The issue here is whether the Police Sergeant acted reasonably when he tapped the outside of the respondent’s knapsack. In a similar case, the Court of Appeals held that an investigative touching of the outer surface of a book bag fell within a class of searches which are far less intrusive than searches which would require the application of the reasonable suspicion standard. The Court applied the balancing process set forth in another similar case and held that the respondent had only a minimal expectation of privacy regarding the outer touching of his school bag by school security personnel, even for the purposes of learning something about its contents. In addition, the Court stated that in the balancing process, prevention of the introduction of hand guns and other lethal weapons into New York City public schools such as the said high school is a governmental interest of the highest urgency. The extreme exigency of barring the introduction of weapons into the schools by students is no longer a matter of debate.
While the Police Sergeant cannot be said to have had reasonable suspicion as to the respondent at the time that he tapped the outside of the knapsack, there may be circumstances in which, because the privacy interests involved in the case are minimal and are overborne by the governmental interests in jeopardy if a higher standard were enforced, a search may be reasonable despite the absence of such reasonable suspicion.

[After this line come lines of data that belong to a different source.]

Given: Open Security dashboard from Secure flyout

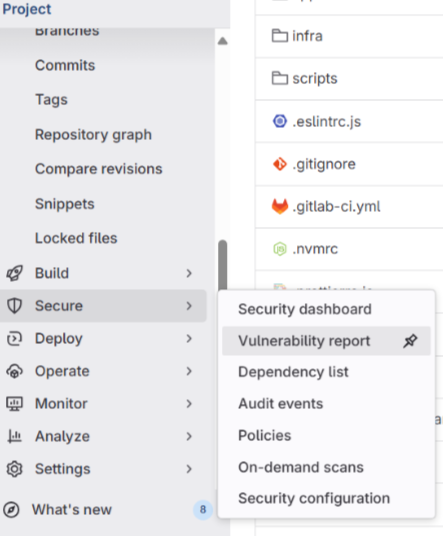Looking at the screenshot, I should [305, 309].
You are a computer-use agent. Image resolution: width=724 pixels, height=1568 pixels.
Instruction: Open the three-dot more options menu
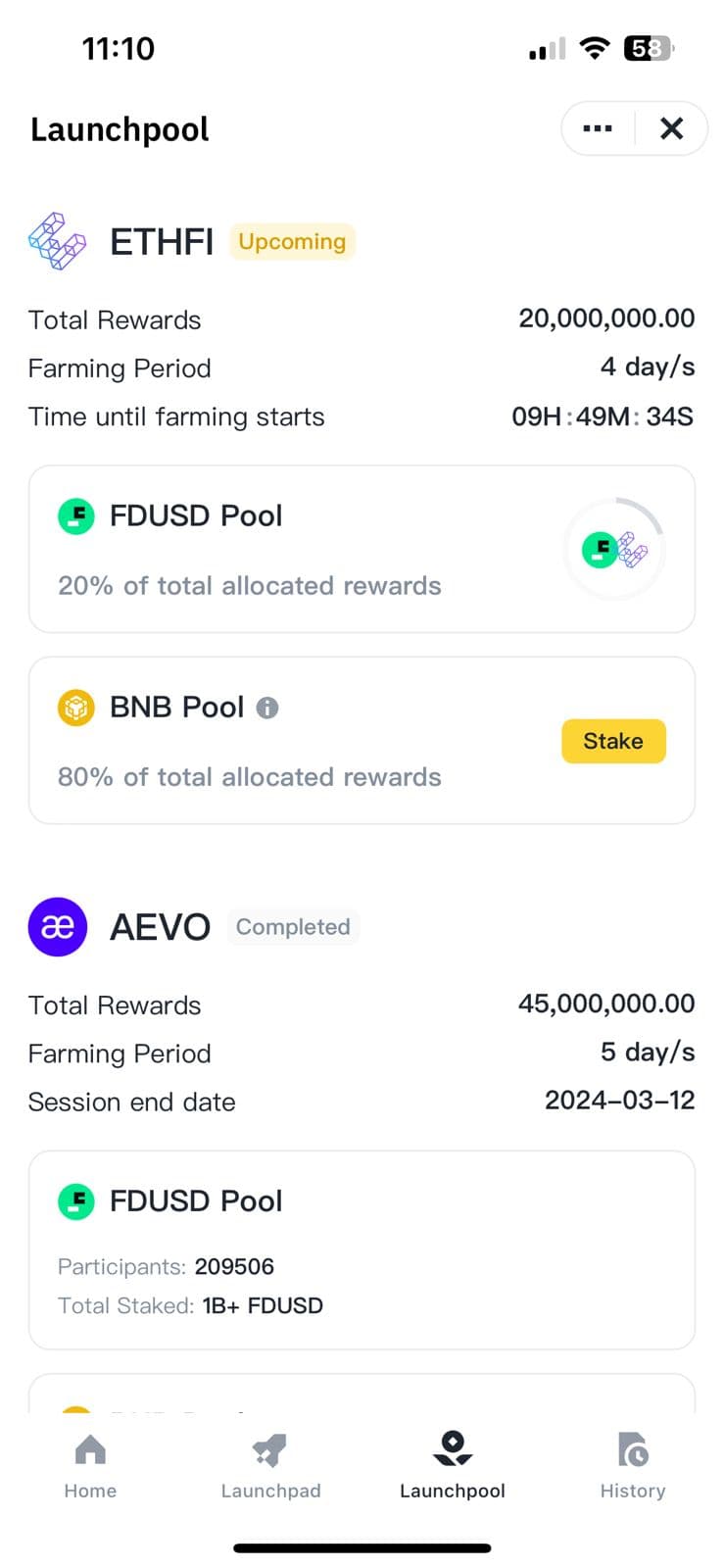pos(597,128)
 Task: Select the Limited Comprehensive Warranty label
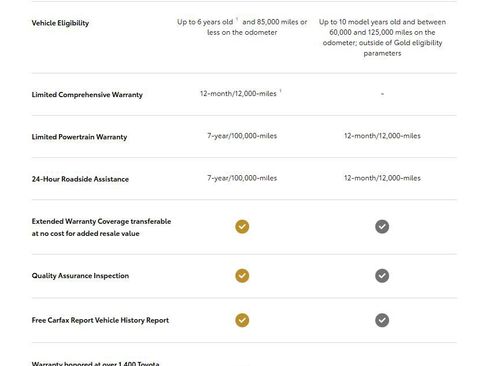(x=87, y=95)
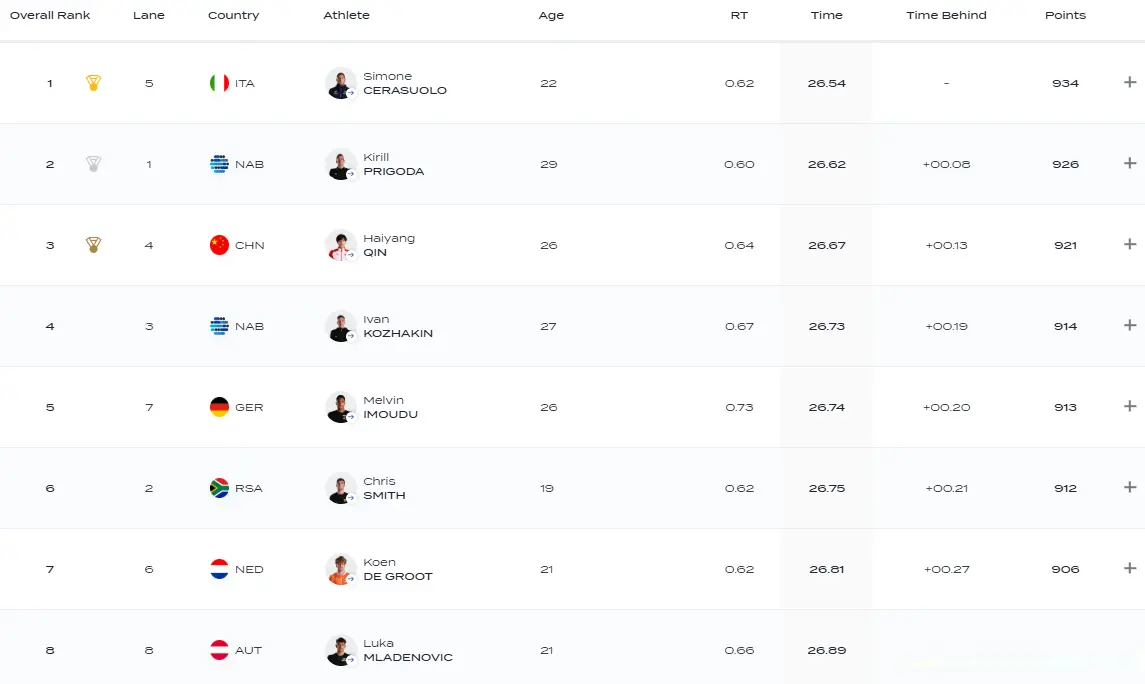
Task: Click the silver medal icon beside Prigoda
Action: pos(93,164)
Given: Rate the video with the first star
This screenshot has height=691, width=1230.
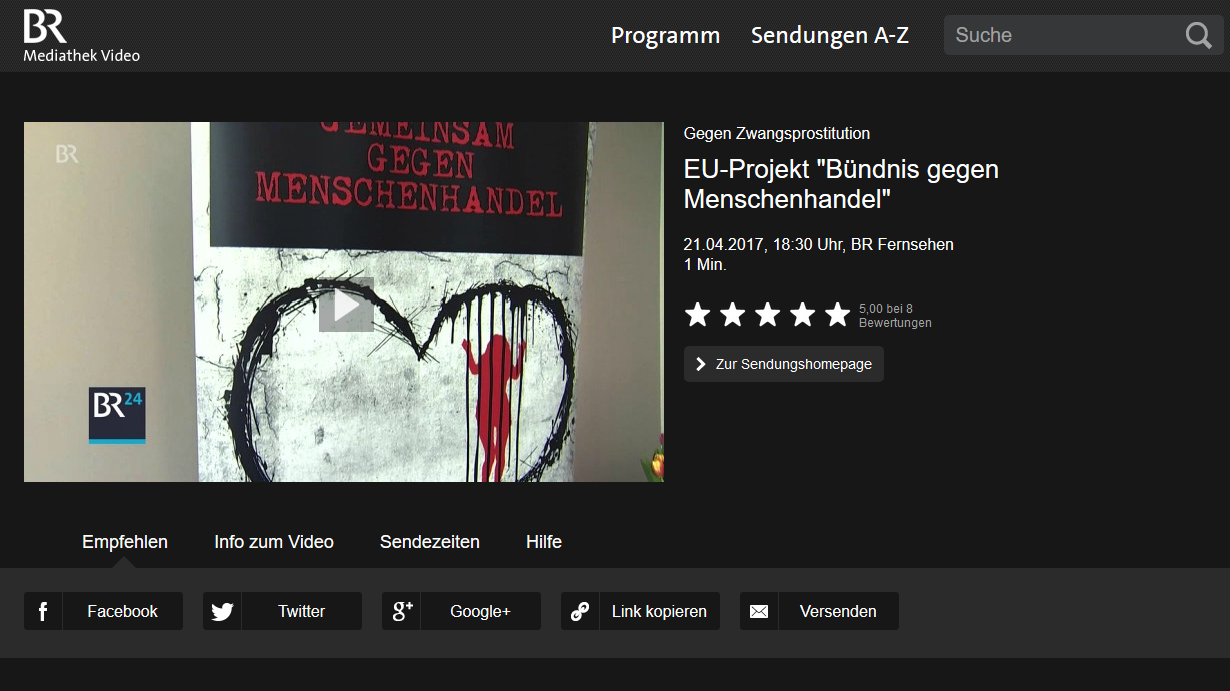Looking at the screenshot, I should pyautogui.click(x=698, y=315).
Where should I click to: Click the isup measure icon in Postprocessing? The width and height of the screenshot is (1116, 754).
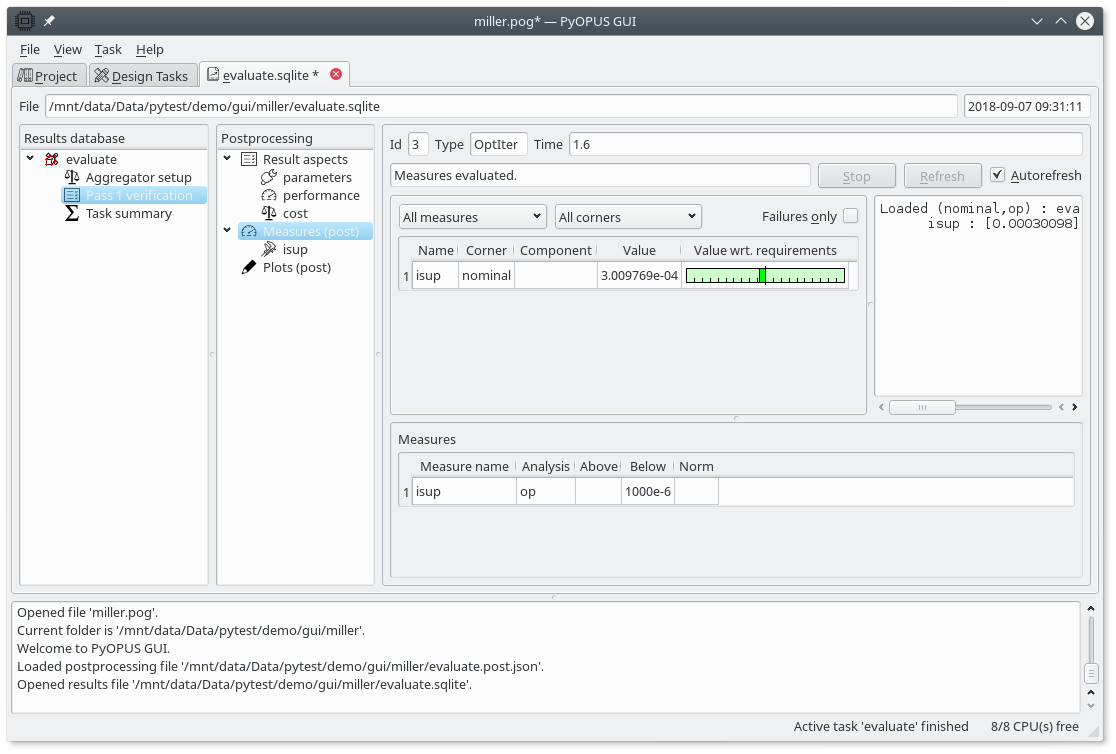click(268, 249)

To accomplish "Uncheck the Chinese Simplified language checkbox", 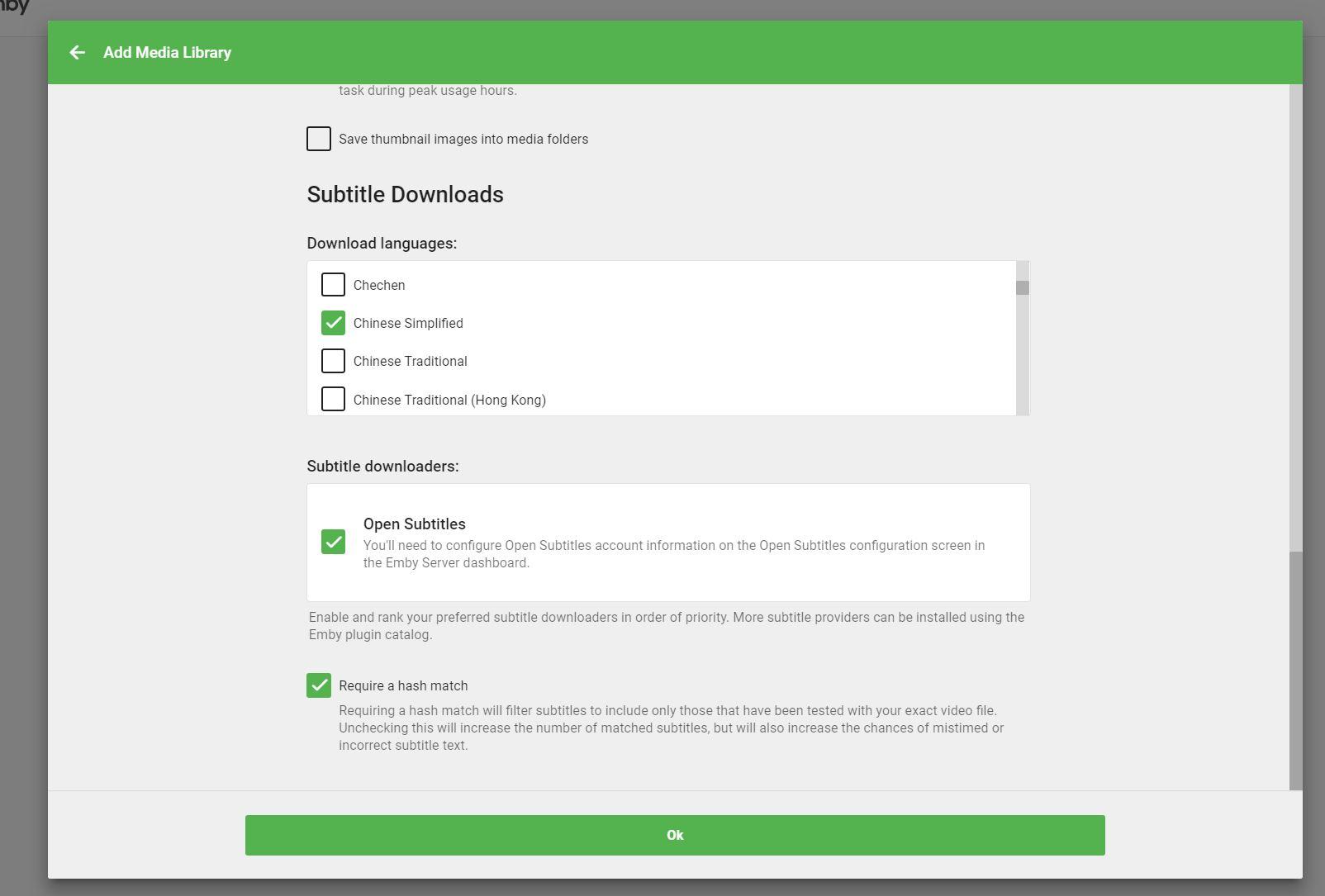I will click(x=333, y=323).
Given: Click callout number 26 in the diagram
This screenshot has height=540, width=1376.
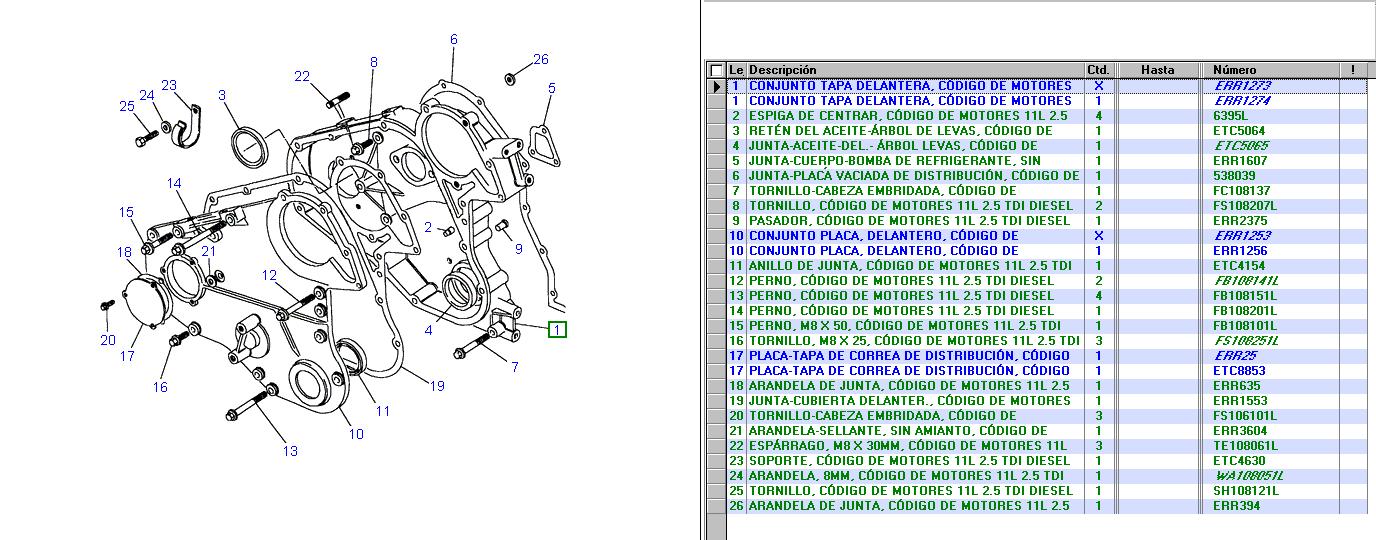Looking at the screenshot, I should tap(540, 59).
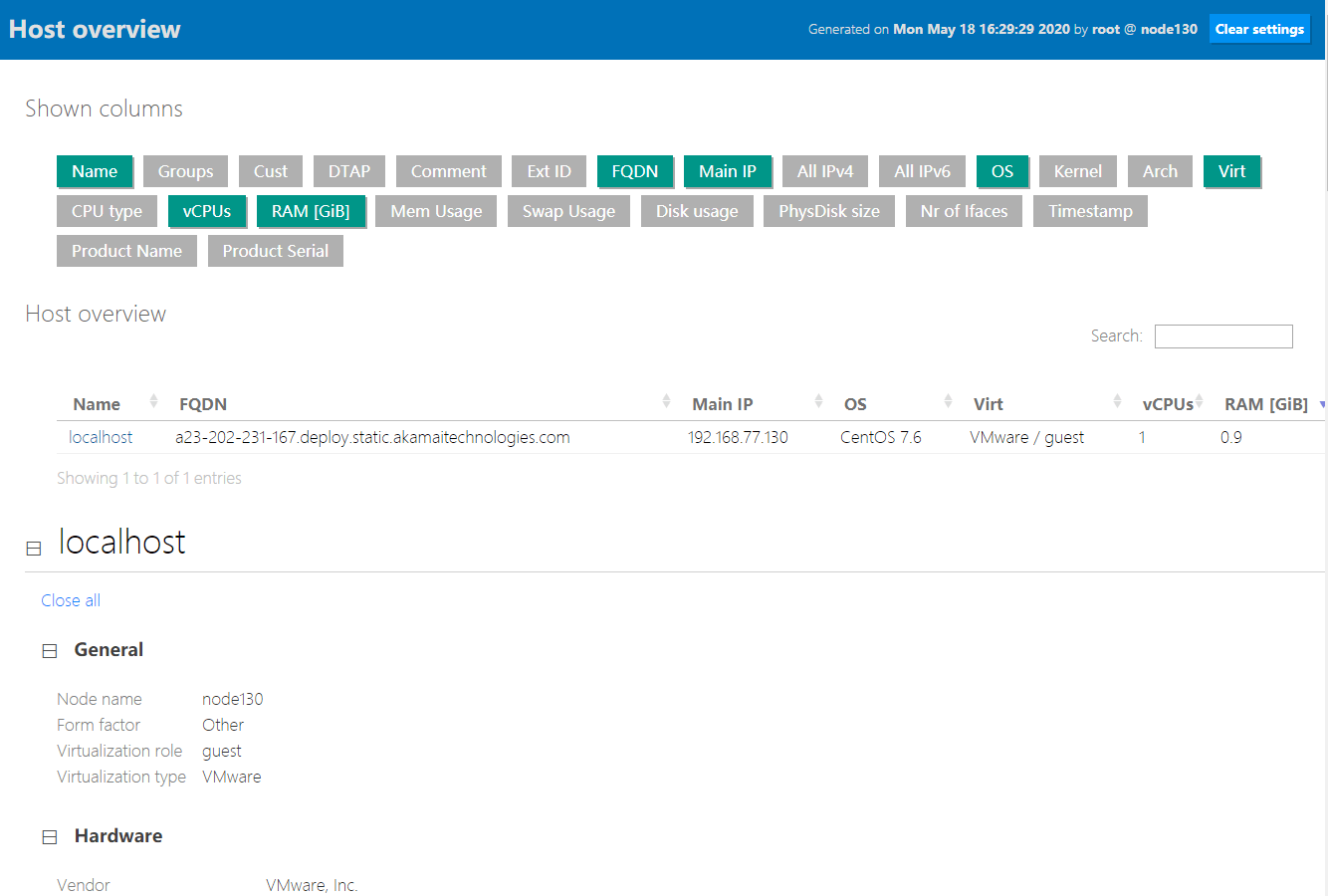
Task: Show the Disk usage column
Action: [x=697, y=211]
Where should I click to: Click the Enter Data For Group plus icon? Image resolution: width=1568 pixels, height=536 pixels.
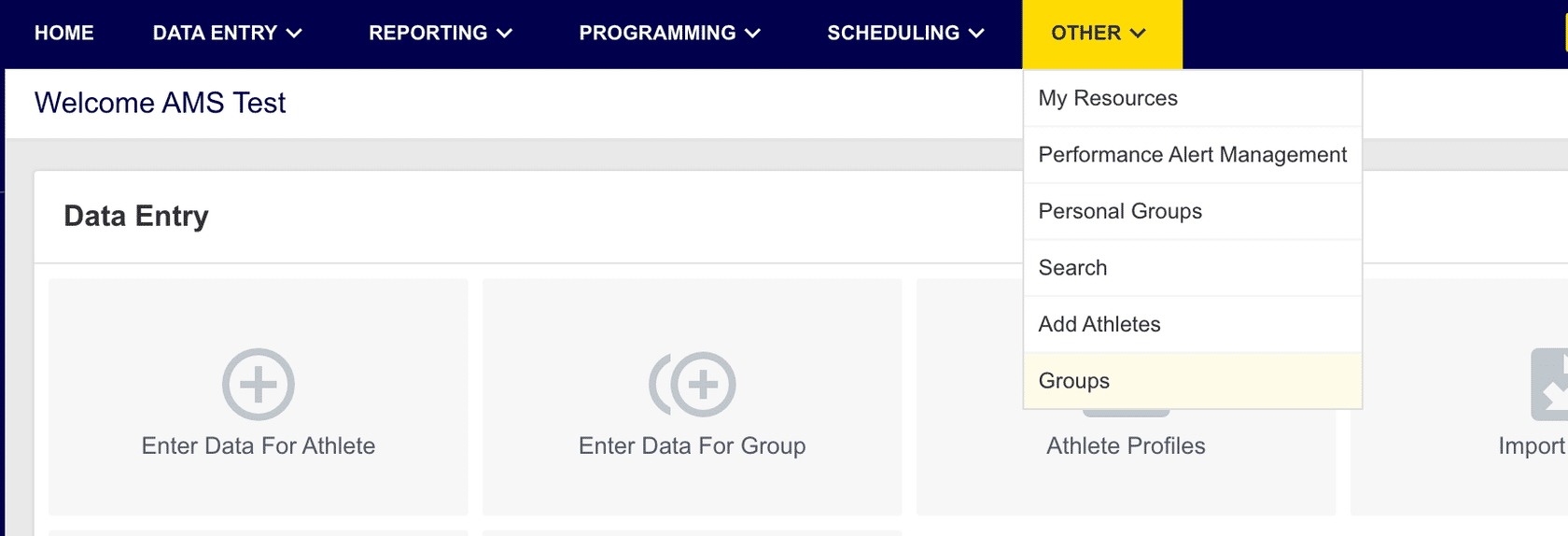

The facts here establish that this is such a case. The respondent clearly had a diminished expectation of privacy in the contents of his book bag which were undoubtedly subject to a search by school officials upon his entry to the building. Balancing that expectation of privacy against the information known to the Police Sergeant, including a report of a gun inside of a crowded public school and the respondent’s seemingly incredible story concerning a gun, and the risk that a gun in the school posed to the life and safety of students and staff, the facts in this case presented truly exigent circumstances which were not present in another similar case, and the Court concludes that the Police Sergeant had sufficient justification for the investigative touching of the outside of the respondent’s knapsack. Once the Police Sergeant felt the outline of what he believed to be a gun in the knapsack he had a reasonable criminal suspicion that the respondent possessed a weapon which justified the search of the knapsack.
Accordingly, the actions of the Police Sergeant did not violate the respondent’s rights and the motion to suppress the air gun is denied.